Extract provided:
==*==

Populating the interactive namespace from numpy and matplotlib


## Hypothesis Testing

### Null Hypothesis

Given a data set, one often wants to test if there is an intrinsic relationship between subsets of the data, or to use the data to attempt to validate a theory.  One statistical approach to accomplishing this is the use of a **null hypothesis**, often denoted $H_0$. The idea is similar to "proof by contradiction" in mathematics: 
1. Denote the hypothesis we wish to validate $H_1$, the **alternative hypothesis**.
2. Suppose that $H_0$ is true: there is no intrinsic relationship in the data, that the results occurred purely by chance.
3. Using a statistical test, compute if $H_0$ is incredibly unlikely.  
4. If so, reject $H_0$.  Else, reject $H_1$.

In the case where we do not reject the null hypothesis, we would have to reformulate our initial hypothesis for future testing (or discard it entirely).

==*==

Available data:
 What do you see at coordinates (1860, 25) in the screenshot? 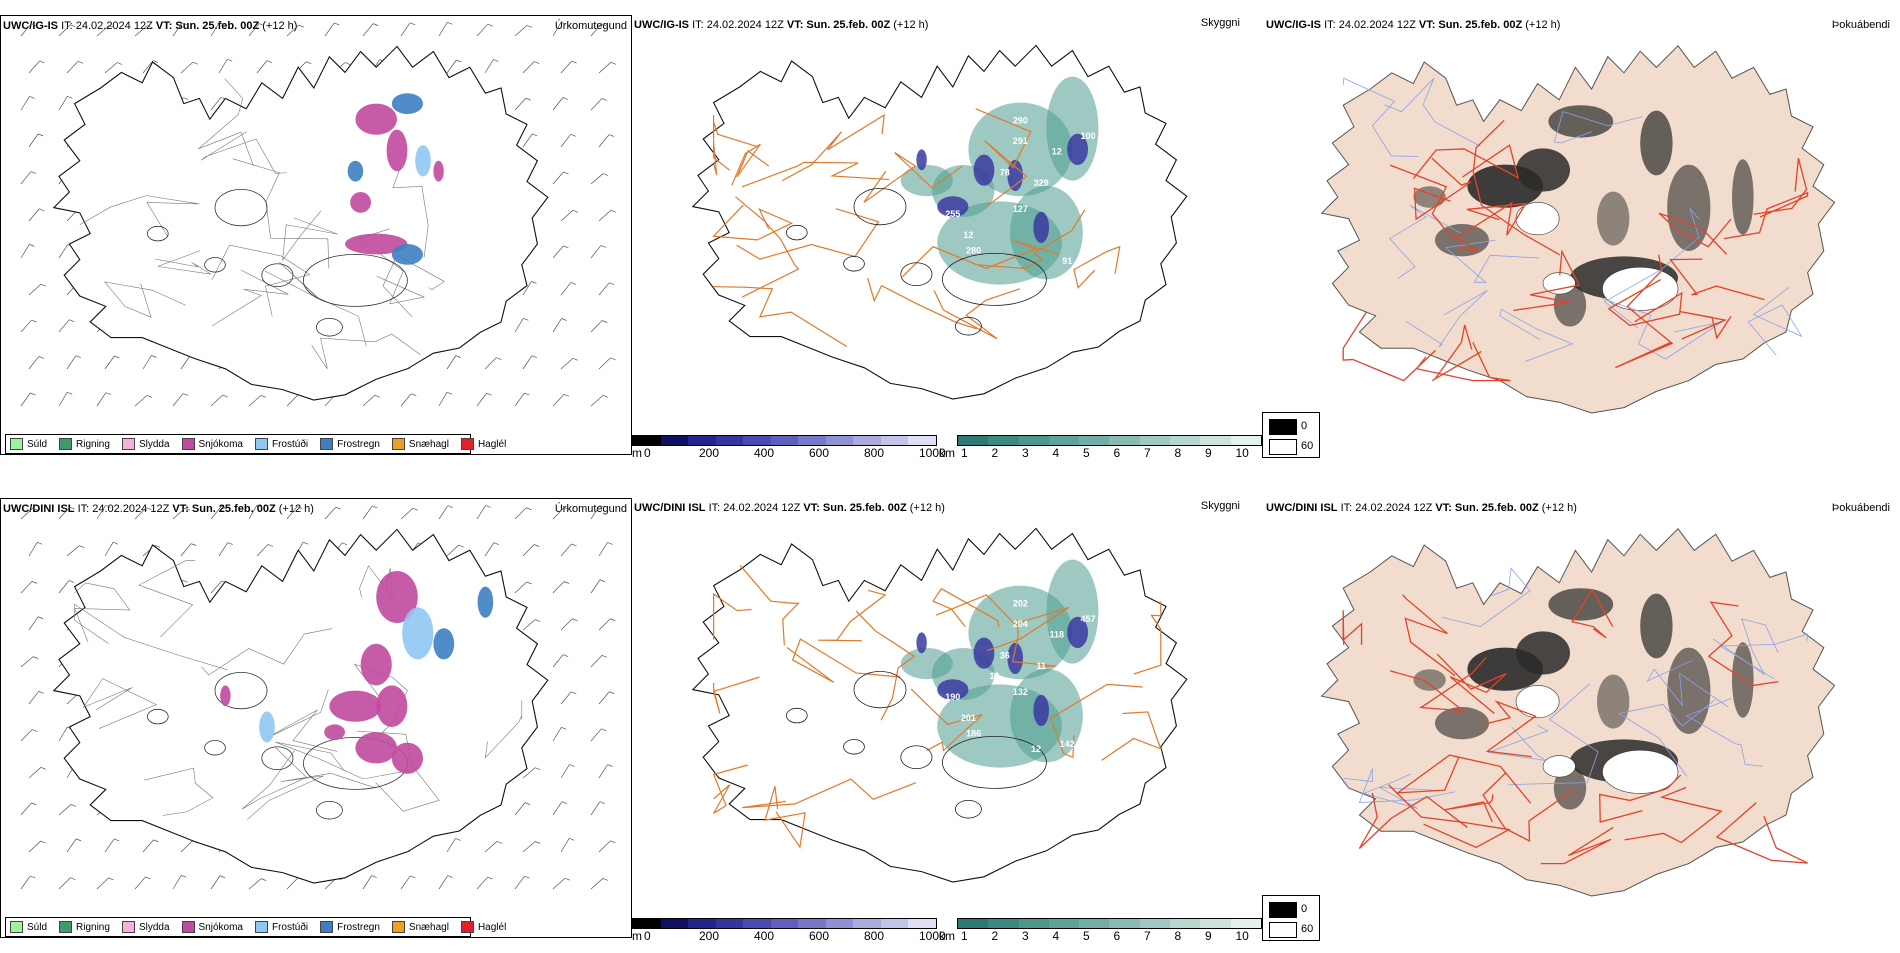
I see `panel-title: Þokuábendi` at bounding box center [1860, 25].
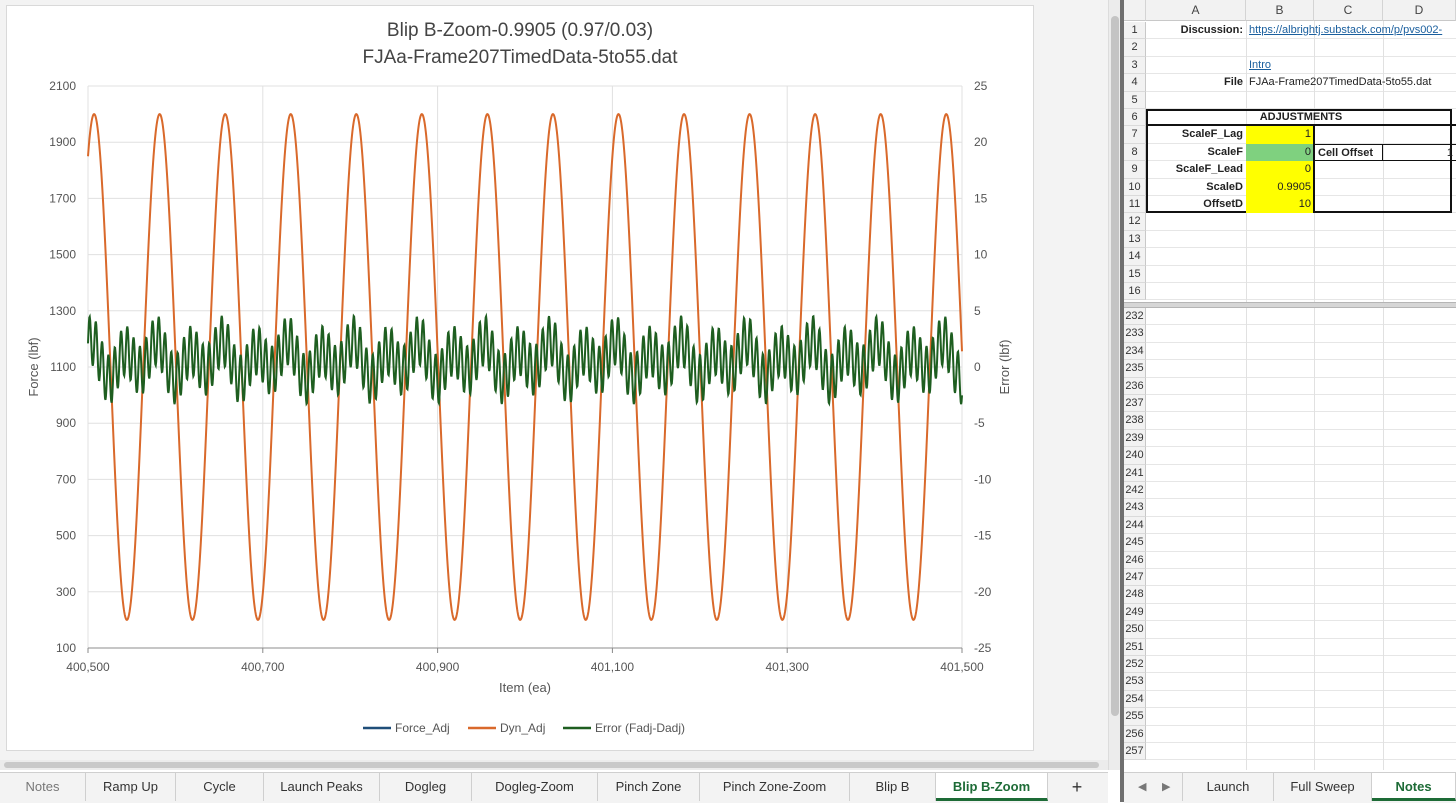 This screenshot has height=803, width=1456. What do you see at coordinates (1346, 30) in the screenshot?
I see `discussion-link: https://albrightj.substack.com/p/pvs002-` at bounding box center [1346, 30].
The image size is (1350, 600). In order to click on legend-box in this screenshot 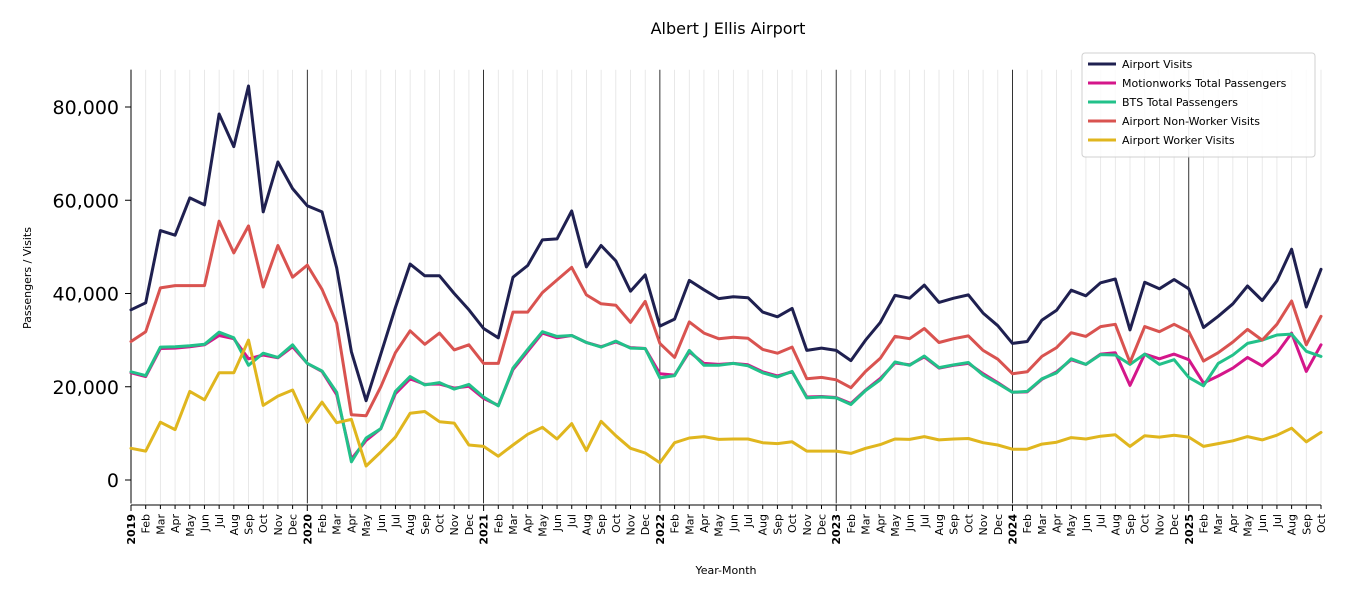, I will do `click(1198, 105)`.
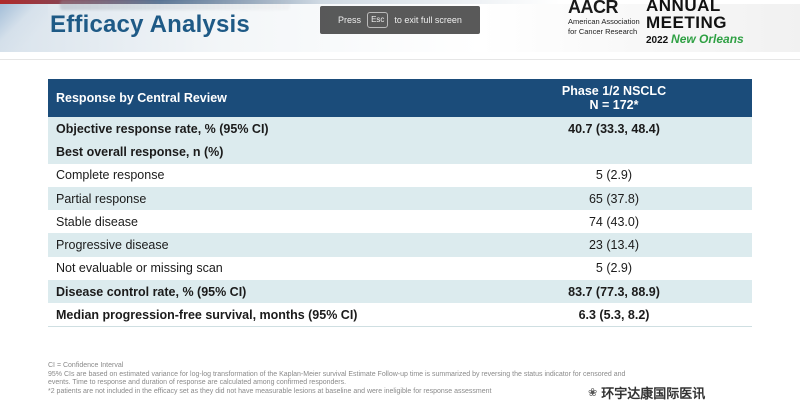 The height and width of the screenshot is (402, 800). Describe the element at coordinates (378, 20) in the screenshot. I see `esc-key-badge: Esc` at that location.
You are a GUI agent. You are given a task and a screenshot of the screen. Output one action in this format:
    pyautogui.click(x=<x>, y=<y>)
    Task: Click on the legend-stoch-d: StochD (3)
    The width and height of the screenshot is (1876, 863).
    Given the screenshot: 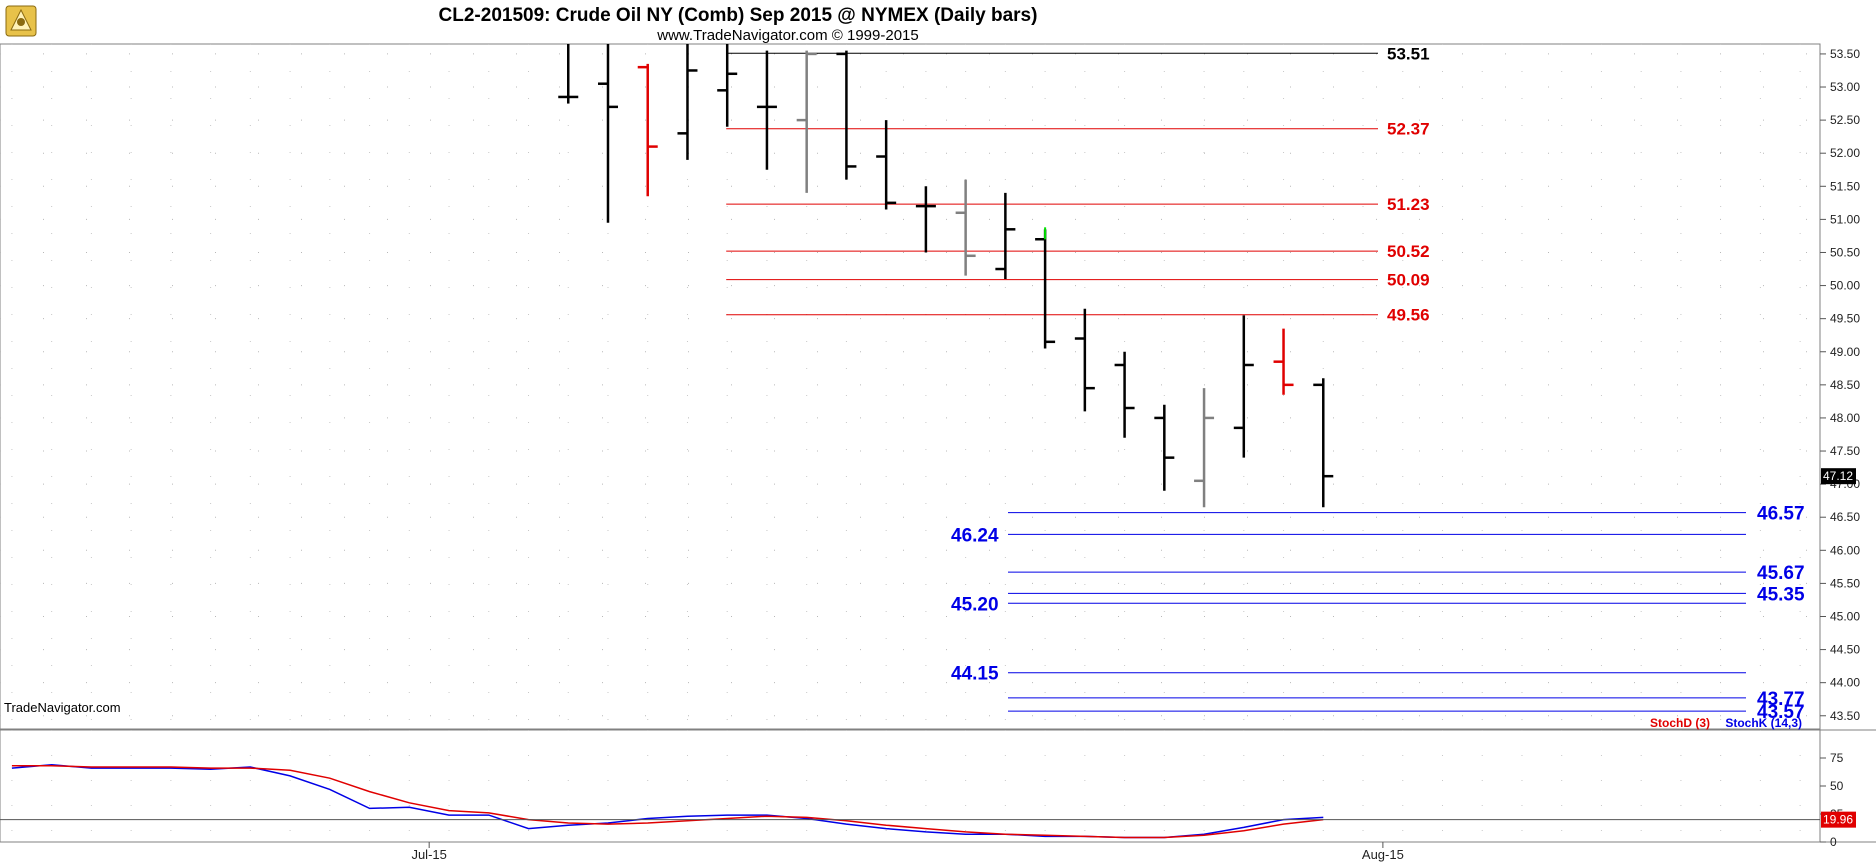 What is the action you would take?
    pyautogui.click(x=1680, y=723)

==*==

Activities:
**a)** Answer these questions from the hypothesis testing text, one line each:
(i) What symbol often denotes the null hypothesis?
(ii) What name does the text give to $H_1$, the hypothesis we wish to validate?
(iii) What must happen to the initial hypothesis if the null hypothesis is not rejected?
**b)** Pick up the hypothesis testing text after its final sentence and continue it.

Outputs in order:
**a)**
(i) $H_0$
(ii) The alternative hypothesis
(iii) It must be reformulated for future testing or discarded entirely.

**b)**
As an example, suppose we had measurements of ancient Egyptian skulls through archaeological finds.  One hypothesis we may wish to test is "the breadth of skulls in humans increases over time", using current average skull breadth measurements as the testing criterion.  The null hypothesis would be that the skull breadths *do not* increase over time, i.e.: the average of the measurements in the sample data would be greater than or equal to the current skull size average.  If we had a statistical test that we could apply to show that the null hypothesis is incredibly unlikely considering the skull data we have, then we could reject the null hypothesis in favour of our hypothesis about increasing skull breadth over time.  

But how do we test and decide what's unlikely or not?  One method is using p-values as metrics for statistical tests.  

### P-Values

Suppose we have an observation (data set), a null hypothesis $H_0$, and an alternative hypothesis $H_1$.  If we presume $H_0$ to be true, then the **p-value** is the probability that we would obtain results which are at least as extreme as the observed data.  If the p-value is very low (i.e.: lower than a specified significance level), this tells us that $H_0$ may not be sufficient to explain the data that we have.  This allows us to reject the null hypothesis and accept the alternative hypothesis.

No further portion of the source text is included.